#### Instruction
Give only the number of lines in the data below that contain the string "accomplish".

________________

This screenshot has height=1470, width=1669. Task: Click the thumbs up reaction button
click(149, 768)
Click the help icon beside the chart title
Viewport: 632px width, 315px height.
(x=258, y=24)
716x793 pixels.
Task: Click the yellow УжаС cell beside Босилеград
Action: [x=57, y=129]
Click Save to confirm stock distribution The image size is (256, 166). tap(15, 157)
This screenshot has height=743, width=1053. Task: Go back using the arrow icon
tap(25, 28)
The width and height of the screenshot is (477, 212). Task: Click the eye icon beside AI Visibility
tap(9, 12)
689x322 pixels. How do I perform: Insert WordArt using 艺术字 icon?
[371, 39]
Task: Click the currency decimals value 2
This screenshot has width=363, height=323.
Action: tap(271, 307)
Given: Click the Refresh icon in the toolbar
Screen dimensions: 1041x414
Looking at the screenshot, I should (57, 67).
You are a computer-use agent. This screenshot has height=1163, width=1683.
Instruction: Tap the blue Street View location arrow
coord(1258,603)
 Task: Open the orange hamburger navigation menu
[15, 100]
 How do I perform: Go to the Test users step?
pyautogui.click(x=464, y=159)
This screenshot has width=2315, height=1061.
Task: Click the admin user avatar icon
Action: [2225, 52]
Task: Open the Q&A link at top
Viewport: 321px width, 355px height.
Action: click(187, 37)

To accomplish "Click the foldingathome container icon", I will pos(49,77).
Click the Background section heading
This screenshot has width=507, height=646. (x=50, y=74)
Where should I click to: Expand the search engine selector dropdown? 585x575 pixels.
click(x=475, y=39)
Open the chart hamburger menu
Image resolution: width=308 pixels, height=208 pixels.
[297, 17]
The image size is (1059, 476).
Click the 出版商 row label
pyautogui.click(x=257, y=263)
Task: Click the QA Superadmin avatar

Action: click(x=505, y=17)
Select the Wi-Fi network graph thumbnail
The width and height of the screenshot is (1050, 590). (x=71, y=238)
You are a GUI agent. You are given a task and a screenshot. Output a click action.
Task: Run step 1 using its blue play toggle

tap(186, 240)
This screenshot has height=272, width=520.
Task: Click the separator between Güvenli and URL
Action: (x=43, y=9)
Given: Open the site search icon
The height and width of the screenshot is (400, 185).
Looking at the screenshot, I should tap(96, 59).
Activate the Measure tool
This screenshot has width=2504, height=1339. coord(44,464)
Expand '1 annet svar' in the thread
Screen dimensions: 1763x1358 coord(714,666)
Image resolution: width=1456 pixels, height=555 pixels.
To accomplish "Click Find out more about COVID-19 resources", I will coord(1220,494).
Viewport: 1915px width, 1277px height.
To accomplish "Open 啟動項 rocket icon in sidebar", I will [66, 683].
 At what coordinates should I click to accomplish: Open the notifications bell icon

________________

#### Solution to this task
4